Bola.com — Swiss mengawali kualifikasi Piala Eropa 2016 di Grup E dengan hasil buruk. Tim yang dilatih Vladimir Petkovic itu mengalami kekalahan pada dua laga awal. Swiss takluk 0-2 ketika menjamu Inggris, dan berikutnya kalah 0-1 di kandang Slovenia.
Advertisement
Baca Juga
Setelah itu, Xherdan Shaqiri dkk baru bangkit. Mereka merebut lima kemenangan berturut-turut, sebelum akhirnya kembali takluk 0-2 di kandang Inggris. Swiss kembali bangkit dengan mengamankan dua laga terakhir dan memastikan lolos ke putaran final Piala Eropa 2016 dengan menjadi runner up Grup E di bawah Inggris.
Kekuatan tim ini terletak pada pemain-pemain yang memperkuat klub-klub di luar Swiss. Praktis hanya Basel, klub asal Swiss yang menyumbangkan pemain ke timnas. Pemain lain timnas Swiss kebanyakan berasal dari liga lain, seperti Bundesliga Jerman, Serie A Italia, Premier League Inggris, hingga Ligue 1 Prancis.
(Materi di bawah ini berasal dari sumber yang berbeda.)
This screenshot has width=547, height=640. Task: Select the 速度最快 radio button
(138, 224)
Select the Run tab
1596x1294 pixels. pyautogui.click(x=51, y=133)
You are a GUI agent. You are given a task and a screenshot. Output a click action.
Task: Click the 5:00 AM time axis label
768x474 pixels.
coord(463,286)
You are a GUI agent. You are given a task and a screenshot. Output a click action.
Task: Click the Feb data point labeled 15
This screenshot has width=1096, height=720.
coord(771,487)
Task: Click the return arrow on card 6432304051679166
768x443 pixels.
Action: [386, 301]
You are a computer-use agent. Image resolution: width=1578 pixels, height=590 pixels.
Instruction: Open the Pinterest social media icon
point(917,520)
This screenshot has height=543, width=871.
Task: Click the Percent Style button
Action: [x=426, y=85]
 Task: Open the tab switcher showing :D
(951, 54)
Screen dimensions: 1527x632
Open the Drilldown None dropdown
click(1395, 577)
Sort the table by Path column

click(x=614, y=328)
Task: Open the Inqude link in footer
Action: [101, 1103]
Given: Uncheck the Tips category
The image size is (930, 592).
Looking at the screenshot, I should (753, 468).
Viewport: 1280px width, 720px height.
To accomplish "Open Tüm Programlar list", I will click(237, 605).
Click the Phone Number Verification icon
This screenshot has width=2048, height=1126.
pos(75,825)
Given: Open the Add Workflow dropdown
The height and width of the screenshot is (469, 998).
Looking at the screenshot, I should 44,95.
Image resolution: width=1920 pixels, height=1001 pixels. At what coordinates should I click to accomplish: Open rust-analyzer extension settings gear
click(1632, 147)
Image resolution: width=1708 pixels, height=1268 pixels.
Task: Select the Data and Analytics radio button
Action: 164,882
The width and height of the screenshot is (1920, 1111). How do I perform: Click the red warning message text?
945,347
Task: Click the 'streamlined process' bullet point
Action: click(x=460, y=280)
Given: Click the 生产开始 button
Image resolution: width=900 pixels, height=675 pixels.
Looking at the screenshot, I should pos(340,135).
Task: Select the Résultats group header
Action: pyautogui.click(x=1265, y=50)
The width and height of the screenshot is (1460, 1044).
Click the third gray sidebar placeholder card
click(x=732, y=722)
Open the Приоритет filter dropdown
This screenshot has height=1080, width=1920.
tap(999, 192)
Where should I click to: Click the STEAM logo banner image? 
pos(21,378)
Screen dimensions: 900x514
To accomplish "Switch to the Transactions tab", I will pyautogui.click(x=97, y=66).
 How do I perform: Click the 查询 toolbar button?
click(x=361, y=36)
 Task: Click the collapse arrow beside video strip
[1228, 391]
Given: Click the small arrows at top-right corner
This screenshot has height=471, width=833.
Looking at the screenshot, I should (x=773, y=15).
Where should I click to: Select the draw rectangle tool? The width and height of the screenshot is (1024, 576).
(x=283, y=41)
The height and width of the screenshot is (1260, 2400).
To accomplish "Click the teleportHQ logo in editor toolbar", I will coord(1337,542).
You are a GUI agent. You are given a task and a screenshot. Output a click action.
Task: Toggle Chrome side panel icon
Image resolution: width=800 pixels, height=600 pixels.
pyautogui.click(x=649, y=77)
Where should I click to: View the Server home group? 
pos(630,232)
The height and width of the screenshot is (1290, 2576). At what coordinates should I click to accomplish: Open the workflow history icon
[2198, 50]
Swiss mengawali tradisi lolos ke putaran final dengan hasil apik sejak Piala Eropa Portugal 2004. Ketika itu Swiss tampil perkasa pada babak kualifikasi. Johan Vonlanthen dkk lolos sebagai juara grup 10, mengungguli Rusia dan Irlandia.
Namun, pada putaran final, Swiss gagal total. Hasil 0-0 melawan Kroasia, disusul kekalahan 0-3 lawan Inggris, dan 1-3 kontra Prancis, membuat Swiss terpuruk di dasar klasemen Grup B.
Empat tahun kemudian, Swiss tampil pada putaran final Piala Eropa 2008 dengan fasilitas sebagai tuan rumah bersama Austria. Namun, Stephane Chapuisat dkk gagal memanfaatkan keuntungan sebagai tuan rumah.
Swiss langsung rontok karena kalah pada dua laga awal melawan Rep. Ceska (0-1) dan Turki (1-2). Kemenangan 2-0 atas Portugal pada laga terakhir hanya membuat pendukung Swiss terhibur karena tersingkir lebih awal.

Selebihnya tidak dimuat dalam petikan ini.